Questo è un fondamento imprescindibile del popolo ebraico. La risposta a questo figlio è che, con questo atteggiamento, se lui si fosse trovato in quel momento in Egitto non sarebbe stato redento, e sarebbe rimasto schiavo degli egiziani. Non tutto può essere oggetto di discussione.
Va qui specificato che la tradizione ebraica non accetta in modo acritico tutti gli eventi a cui il popolo ebraico è stato sottoposto, anche quelli più difficili e cruenti. Per esempio, proprio in relazione all’uscita dall’Egitto, la morte dei primogeniti non è un evento che viene festeggiato. Al contrario, i primogeniti fanno un digiuno il giorno prima di Pesach, così come l’Hallel, i salmi di lode che si cantano nei giorni festivi, vengono ridotti nella seconda parte di Pesach in riferimento alla morte dei soldati egiziani nel Mar Rosso. Prendiamo sulle nostre spalle anche il peso di queste tragedie.

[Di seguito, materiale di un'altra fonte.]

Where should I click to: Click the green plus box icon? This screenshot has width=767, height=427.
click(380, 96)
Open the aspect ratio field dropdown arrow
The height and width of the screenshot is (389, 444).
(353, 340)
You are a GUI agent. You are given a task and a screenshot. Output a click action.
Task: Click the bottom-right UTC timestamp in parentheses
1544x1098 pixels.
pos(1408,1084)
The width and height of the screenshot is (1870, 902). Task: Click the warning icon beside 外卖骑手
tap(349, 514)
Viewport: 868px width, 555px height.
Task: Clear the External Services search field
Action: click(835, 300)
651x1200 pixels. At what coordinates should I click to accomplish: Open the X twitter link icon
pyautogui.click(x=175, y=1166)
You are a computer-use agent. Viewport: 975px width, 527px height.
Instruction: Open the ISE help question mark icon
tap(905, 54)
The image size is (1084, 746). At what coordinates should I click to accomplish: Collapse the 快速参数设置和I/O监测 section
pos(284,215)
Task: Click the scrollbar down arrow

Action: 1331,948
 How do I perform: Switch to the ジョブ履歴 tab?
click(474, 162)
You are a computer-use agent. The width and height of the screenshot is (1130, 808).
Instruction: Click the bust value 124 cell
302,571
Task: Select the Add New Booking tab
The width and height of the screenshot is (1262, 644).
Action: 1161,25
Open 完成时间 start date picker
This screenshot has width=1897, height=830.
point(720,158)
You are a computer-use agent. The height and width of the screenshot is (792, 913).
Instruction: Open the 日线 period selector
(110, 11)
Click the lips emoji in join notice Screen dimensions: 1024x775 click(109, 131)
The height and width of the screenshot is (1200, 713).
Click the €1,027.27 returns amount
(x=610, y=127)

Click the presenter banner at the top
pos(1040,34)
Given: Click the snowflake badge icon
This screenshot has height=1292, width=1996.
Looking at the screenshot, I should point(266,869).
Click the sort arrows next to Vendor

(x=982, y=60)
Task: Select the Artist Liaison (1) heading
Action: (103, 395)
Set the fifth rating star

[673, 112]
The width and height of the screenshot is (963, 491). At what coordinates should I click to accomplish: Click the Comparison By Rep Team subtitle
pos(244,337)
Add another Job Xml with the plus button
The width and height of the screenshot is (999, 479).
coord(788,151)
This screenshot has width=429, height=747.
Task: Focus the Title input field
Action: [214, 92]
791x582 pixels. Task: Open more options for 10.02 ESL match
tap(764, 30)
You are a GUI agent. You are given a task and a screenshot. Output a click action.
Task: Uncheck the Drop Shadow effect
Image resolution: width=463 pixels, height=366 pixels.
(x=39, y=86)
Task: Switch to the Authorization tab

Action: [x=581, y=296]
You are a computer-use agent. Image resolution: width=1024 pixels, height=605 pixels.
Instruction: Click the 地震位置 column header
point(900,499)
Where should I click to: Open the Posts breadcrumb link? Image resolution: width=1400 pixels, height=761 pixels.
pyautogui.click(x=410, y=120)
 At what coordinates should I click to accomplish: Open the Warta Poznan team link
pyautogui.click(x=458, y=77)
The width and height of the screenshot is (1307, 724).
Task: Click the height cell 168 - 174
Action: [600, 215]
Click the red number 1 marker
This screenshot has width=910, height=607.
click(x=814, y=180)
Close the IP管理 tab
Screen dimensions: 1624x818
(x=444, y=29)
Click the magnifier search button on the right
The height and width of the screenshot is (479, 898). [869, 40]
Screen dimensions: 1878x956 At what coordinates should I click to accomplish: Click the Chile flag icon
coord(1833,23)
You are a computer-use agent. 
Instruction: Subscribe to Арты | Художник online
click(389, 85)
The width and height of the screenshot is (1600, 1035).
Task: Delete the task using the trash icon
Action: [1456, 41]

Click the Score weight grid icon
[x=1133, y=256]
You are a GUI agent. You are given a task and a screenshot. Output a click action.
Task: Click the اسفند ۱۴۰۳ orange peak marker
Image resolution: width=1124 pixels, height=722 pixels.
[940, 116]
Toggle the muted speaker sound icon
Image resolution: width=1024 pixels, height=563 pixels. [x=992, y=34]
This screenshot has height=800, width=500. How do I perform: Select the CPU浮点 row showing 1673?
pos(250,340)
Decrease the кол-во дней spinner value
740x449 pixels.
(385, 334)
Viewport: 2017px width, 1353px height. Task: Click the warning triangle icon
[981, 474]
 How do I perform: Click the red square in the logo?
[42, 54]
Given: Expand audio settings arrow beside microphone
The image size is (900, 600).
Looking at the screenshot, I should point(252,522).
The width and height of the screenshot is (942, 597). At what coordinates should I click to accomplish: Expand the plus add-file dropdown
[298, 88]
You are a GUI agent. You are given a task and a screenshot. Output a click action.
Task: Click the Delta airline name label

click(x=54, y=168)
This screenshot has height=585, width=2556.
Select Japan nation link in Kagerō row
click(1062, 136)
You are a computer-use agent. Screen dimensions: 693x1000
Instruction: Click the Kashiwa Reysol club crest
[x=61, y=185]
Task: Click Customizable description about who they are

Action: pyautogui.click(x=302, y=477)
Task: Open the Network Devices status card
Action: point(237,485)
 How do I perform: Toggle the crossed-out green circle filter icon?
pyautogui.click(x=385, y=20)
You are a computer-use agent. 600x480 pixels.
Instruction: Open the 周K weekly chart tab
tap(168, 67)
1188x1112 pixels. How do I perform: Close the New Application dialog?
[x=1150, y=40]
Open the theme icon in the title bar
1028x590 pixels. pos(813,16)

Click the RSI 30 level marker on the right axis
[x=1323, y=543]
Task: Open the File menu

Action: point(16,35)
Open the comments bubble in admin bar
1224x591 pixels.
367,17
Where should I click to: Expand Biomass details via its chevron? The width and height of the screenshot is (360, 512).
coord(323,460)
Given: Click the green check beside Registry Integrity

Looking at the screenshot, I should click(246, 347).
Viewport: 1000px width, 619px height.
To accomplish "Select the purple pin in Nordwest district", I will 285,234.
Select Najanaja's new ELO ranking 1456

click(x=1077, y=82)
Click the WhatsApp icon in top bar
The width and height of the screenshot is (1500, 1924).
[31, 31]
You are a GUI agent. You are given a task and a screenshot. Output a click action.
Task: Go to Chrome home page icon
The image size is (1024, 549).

La Haggadà viene a dirci che, quando affrontiamo temi importanti e fondamentali per la nostra identità, dobbiamo farlo prima di tutto in modo articolato. Non esiste un ambito, sia esso storico, religioso, o culturale, che possa essere trattato con superficialità e con giudizi perentori. Questo è in totale opposizione a quanto la cultura ebraica abbia elaborato nella sua storia millenaria. Inoltre, c’è una cosa che un ebreo non deve mai fare: mettersi fuori dal kelal. Quando una persona viene convertita all’ebraismo gli si dice che d’ora in poi tutto quello che farà avrà delle ripercussioni sull’intero popolo ebraico. Questo non significa accettare acriticamente ogni cosa che accada, al contrario, è dovere di ogni ebreo di far sentire la propria opinione, anche (e soprattutto) se in dissenso dalla maggioranza, ed è un dovere della maggioranza accogliere e rispettare l’opinione dissenziente. Ma questo, quando si tratta di argomenti che hanno o che possono avere ripercussioni su tutto il popolo ebraico, deve avvenire senza disinteressarsi del kelal perché esiste un principio fondamentale nell’ebraismo, secondo il quale siamo tutti interconnessi.